韓国はSARS(重症急性呼吸器症候群)のときにひどい目に遭ったから、いろいろな情報が取れる必要があるとしたわけです。当然、公衆衛生当局からも取れるし、警察からもいろいろな情報が取れる。交通履歴やクレジットカード、GPSも取れるといったように、手段をいろいろと増やしたわけです。
どこまで取れるかは憲法の問題もありますし、議論すればいいですよ。でも公衆衛生当局が集めて、ちゃんと責任を持ってやるところはぶれていない。そこはどこの国に行っても当然。どこまで取れるかの問題はありますが。

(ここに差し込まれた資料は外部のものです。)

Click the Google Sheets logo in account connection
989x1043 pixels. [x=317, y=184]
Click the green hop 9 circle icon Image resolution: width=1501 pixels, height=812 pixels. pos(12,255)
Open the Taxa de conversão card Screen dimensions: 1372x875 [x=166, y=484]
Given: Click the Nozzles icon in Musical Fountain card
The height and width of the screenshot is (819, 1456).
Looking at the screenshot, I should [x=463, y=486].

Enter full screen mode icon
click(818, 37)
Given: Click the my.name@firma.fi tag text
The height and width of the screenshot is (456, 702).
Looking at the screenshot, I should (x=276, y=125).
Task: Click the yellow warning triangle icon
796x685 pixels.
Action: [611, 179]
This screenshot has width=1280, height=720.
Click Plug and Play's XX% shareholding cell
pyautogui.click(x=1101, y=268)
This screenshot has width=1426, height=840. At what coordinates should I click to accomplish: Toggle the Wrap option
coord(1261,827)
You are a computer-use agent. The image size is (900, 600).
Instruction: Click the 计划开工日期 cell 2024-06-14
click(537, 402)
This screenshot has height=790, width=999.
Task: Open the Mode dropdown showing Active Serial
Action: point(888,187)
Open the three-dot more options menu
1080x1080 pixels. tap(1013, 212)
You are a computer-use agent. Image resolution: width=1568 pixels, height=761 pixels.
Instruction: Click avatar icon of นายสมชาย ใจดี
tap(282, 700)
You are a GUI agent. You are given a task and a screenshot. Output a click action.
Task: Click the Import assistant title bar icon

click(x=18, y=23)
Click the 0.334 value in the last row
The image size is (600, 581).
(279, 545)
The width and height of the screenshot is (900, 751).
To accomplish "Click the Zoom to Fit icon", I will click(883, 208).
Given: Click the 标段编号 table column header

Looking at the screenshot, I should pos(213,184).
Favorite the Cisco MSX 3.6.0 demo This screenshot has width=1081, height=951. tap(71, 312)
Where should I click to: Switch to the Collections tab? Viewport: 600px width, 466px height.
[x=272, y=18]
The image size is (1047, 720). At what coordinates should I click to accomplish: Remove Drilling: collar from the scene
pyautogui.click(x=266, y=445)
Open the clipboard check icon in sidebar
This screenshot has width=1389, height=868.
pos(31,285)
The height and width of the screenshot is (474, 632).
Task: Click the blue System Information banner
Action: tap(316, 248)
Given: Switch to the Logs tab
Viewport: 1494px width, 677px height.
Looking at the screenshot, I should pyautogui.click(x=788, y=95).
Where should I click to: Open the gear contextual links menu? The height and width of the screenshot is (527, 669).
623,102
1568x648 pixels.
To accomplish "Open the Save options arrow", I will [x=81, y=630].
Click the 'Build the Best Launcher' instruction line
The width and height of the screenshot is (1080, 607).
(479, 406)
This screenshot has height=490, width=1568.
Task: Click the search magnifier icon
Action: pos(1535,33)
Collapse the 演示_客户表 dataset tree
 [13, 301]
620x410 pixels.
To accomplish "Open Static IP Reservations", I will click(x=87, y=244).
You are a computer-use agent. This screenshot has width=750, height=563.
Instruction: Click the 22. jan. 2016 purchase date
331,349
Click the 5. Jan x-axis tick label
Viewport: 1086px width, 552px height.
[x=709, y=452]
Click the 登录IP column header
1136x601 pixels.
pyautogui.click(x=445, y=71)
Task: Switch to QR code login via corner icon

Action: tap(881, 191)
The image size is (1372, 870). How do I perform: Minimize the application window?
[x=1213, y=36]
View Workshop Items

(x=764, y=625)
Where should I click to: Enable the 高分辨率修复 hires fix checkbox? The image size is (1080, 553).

山本 台湾などの先進事例があって、それを日本流にまねしようとした部分もあったかもしれないですよね。台湾は、明確に「こういう情報の取り方をします」と最初にバーンと明示した上で情報収集をしますという流れだったのが、日本の場合はおっしゃったように最終的にお医者さんから保健所に落ちていくプロセスの中に全て凝縮されてしまうので、なかなかそこら辺を改善できなかったのかなと思います。結局は必ずしも全部はうまく仕切り切れず、現場である保健所に全ての仕事がボワンと必ず降りてくる仕組みですよね。
高木 先日どこかのセミナーで現場の方が、いろいろと整理されていないと嘆いておいででした。
山本 感染症対策の現場でいうと、今回の個人情報の取り方は隔絶していたように思います。いろんな現場が発生して、相互に共通の言語がない分だけ、混乱を来す部分はあったんじゃないでしょうか。
厚労省の専門家会議や日本医師会、地方衛生研究所に保健所、小規模診療所など他の感染症対策系の団体で話し合わされている個人情報や機微情報の扱い方は、基本的には一貫して診療データなんですよね。
「こういう感染症の疑いがあり、こういう人たちのこういう診断が出ているので、それを保健所で取りまとめて厚労省に報告する」というのは、状況を確認するための連絡票であるだけではなく、センシティブな個人データの扱いでもあります。
だから、電子化したり自動で集計したりするための仕組みを入れようにも、カルテ同然の個人データをマスキングして確実に報告するにはFAXの方が安全だし確実だという話になります。対応を強いられる医療や保健所の現場はみんな大変だと思いますよ。
日本医師会の立場から言うと「それは医師の専権である。医師がきちんと診断して、その情報はちゃんと取りまとめられるべきである」という話になるのは当然で、これは確実に正論なんです。
ただ、それと今回のトレーシングアプリで国民の公衆衛生に資するような仕組みを載せていこうとすると、非常に不合理な適切ではない情報収集の仕方、個人情報の取り扱い方となる可能性があるので、ちゃんと整理していかなければならなくなります。